> [INSTRUCTION] Reproduce verbatim the portion of the forum thread on importing a car from Abu Dhabi to Portugal that runs from "Oh yes, and" up to and including "wise investment here?".
:: EXTRACT PROVIDED ::
# Importing car from Abu Dhabi to Portugal



## MarbellaGirl

Hi there, we are moving from AD to Eastern Algarve in October. Having nearly passed out at the cost of 2nd hand cars on our recent visit, I am now looking into costs involved in shipping our 2009 Hyundai Tucson 2.8L, as here it's worth about £4000, and I would be prepared to keep it over there until it fell apart (so to speak!). I can get it shipped pretty cheaply, and it seems whilst it's a complete pain to do, it's cheap to do the matriculation especially as it's already LHD. My questions then relate to how much it would then coat to insure, and for ongoing road tax per annum, bearing in mind it's a V6 engine, and it seems the road tax is related to emissions and engine size? Can anyone help with this please?
Also everything I have read about matriculation seems to say you have to go to Lisbon or Porto? But maybe the posts I am reading are from those based in those areas. Can it be done in Faro or Tavira?
Oh yes, and then are there matriculation companies who will do the running around fairly cost effectively? Being new to the country (although we lived in Soain for years), and speaking no Portuguese (yet!), I am thinking a few hundred euros could be a wise investment here?
Also the Certificate of Conformity required, would I just get that from a HyundI dealer here, or I can get it online with the manufacturer? Never heard of one before....
Thanks for any advice........


----------



## brodev

I believe that the option of transfer of registration of a second hand car only applies to cars imported from the EU. In other words the car needs to have been registered in another EU country.


----------



## travelling-man

brodev said:


> I believe that the option of transfer of registration of a second hand car only applies to cars imported from the EU. In other words the car needs to have been registered in another EU country.


Hope you won't mind me correcting you on that....... I think you'll find any adult can import one vehicle tax free (no matter where they come from) if they & the car meet the required criteria such as having been registered to that person for 12 months previously etc.
:::
:: GIVEN DATA ::
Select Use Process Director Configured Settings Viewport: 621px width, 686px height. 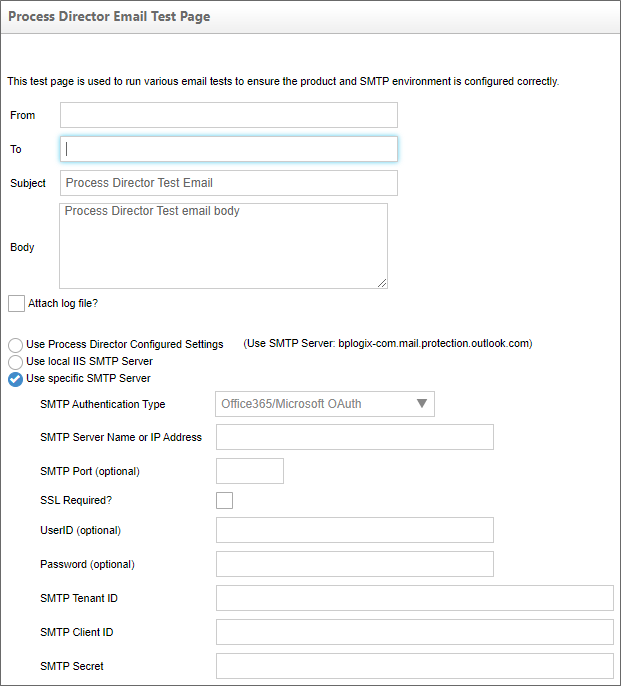point(16,345)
:::
> [FINAL RESULT]
Oh yes, and then are there matriculation companies who will do the running around fairly cost effectively? Being new to the country (although we lived in Soain for years), and speaking no Portuguese (yet!), I am thinking a few hundred euros could be a wise investment here?